WHAT IS REQUIRED: In the data that follows, find the line with "You are a GUI"; transcribe it, every later line up to the one with "This screenshot has height=792, width=1483.", and that line as well, exactly and with no others.

RECORDS SHOWN:
# # # # #

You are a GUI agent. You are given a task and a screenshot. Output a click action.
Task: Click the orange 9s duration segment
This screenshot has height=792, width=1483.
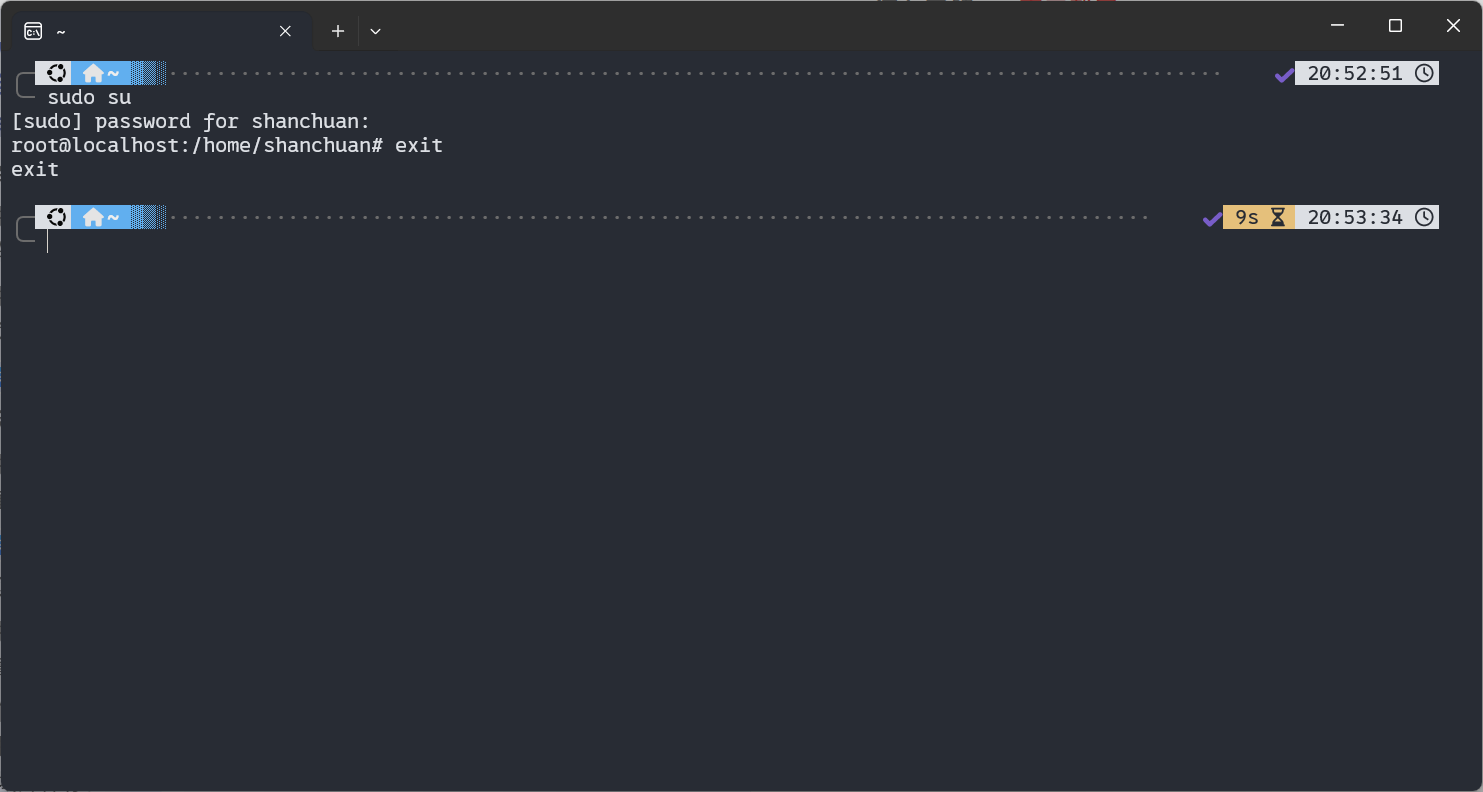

# # # # #

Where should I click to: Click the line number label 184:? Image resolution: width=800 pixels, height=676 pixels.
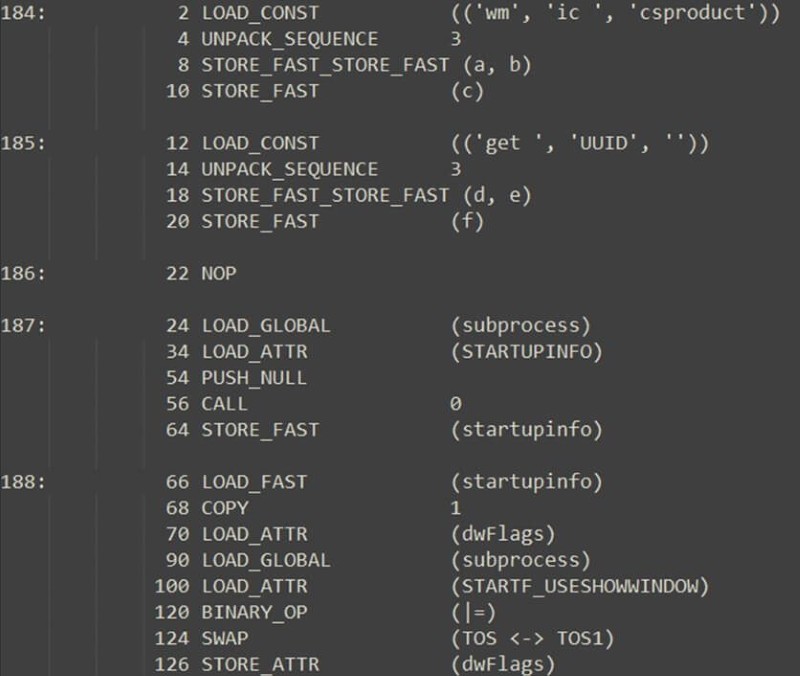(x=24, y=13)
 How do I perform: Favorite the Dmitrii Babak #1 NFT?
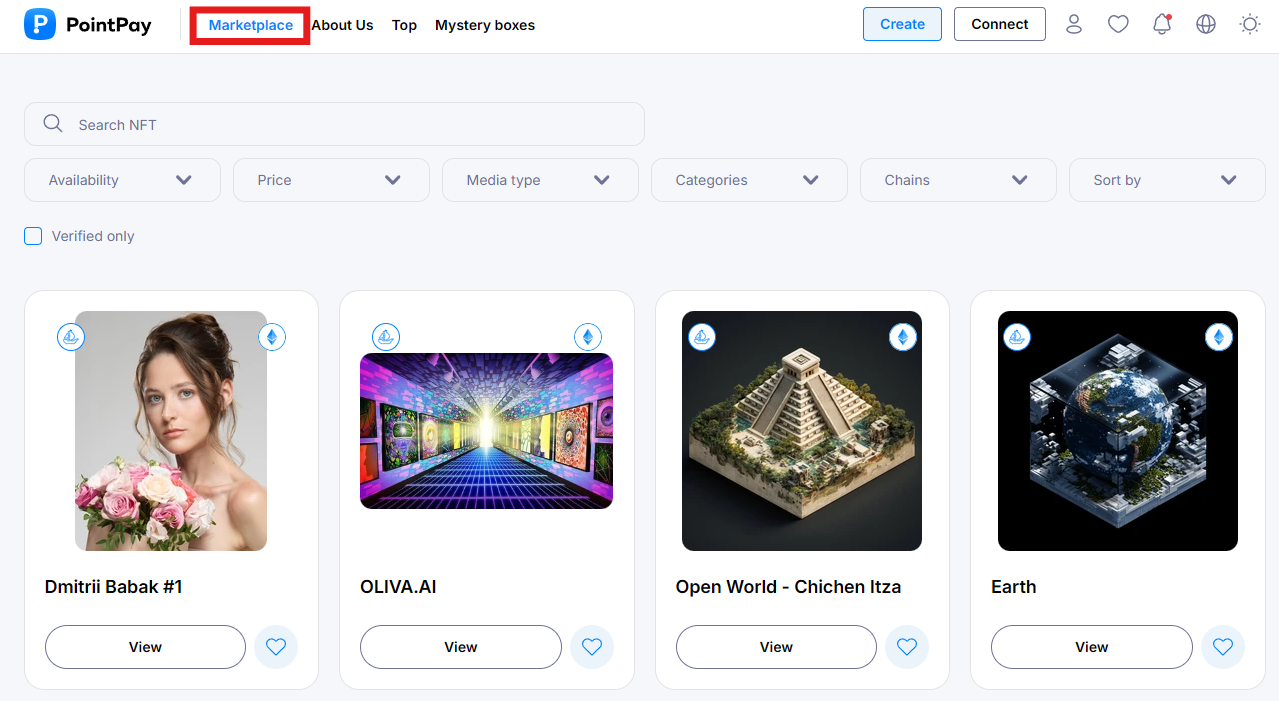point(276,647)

# # # # #

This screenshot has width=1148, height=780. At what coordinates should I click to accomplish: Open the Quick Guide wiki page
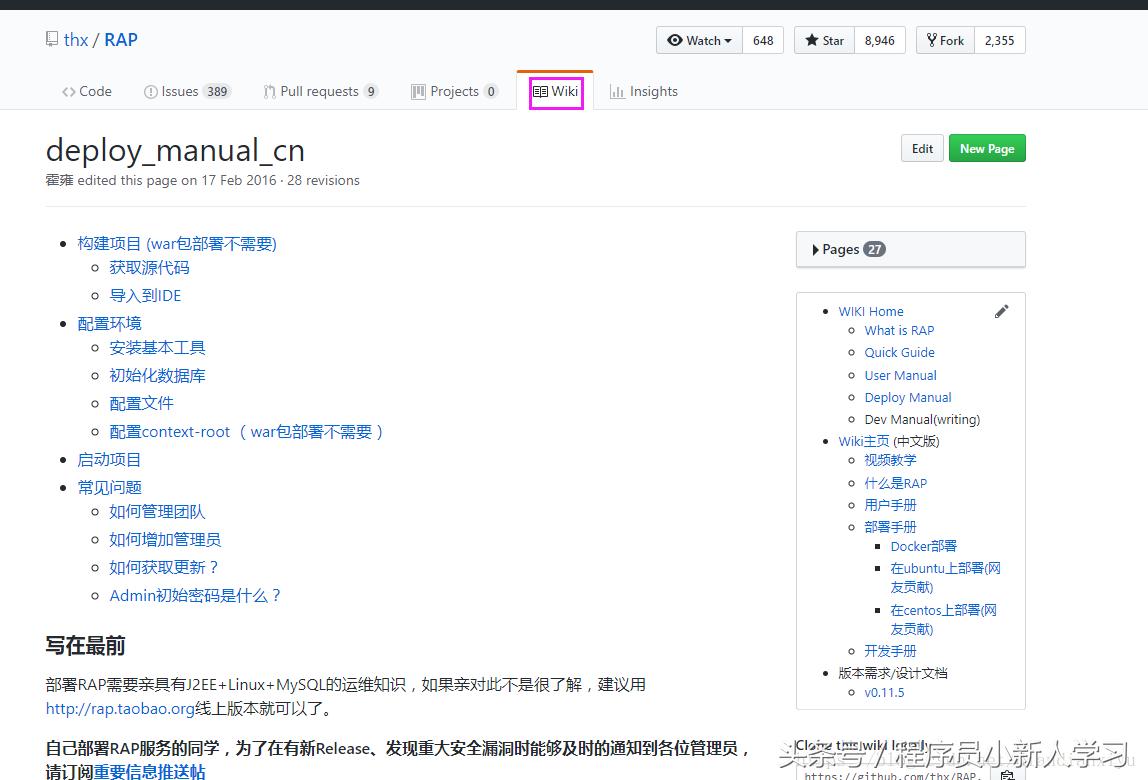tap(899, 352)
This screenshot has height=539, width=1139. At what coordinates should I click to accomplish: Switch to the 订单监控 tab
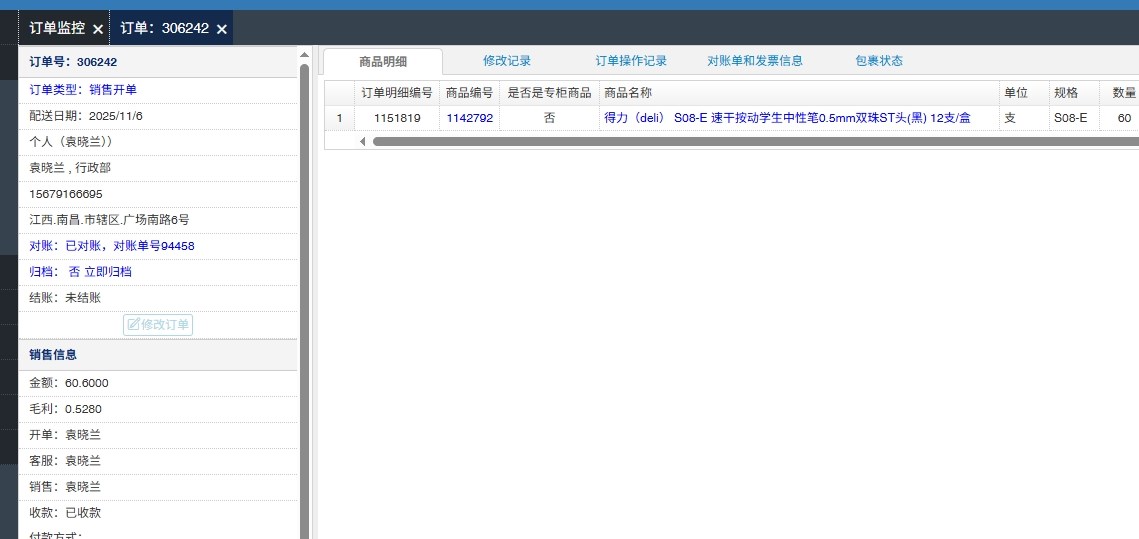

# # # # #

RESPONSE TO THIS EXERCISE:
You are a GUI agent. You are given a task and a screenshot. Output a click action.
Task: Click the orange 9s duration segment
This screenshot has height=792, width=1483.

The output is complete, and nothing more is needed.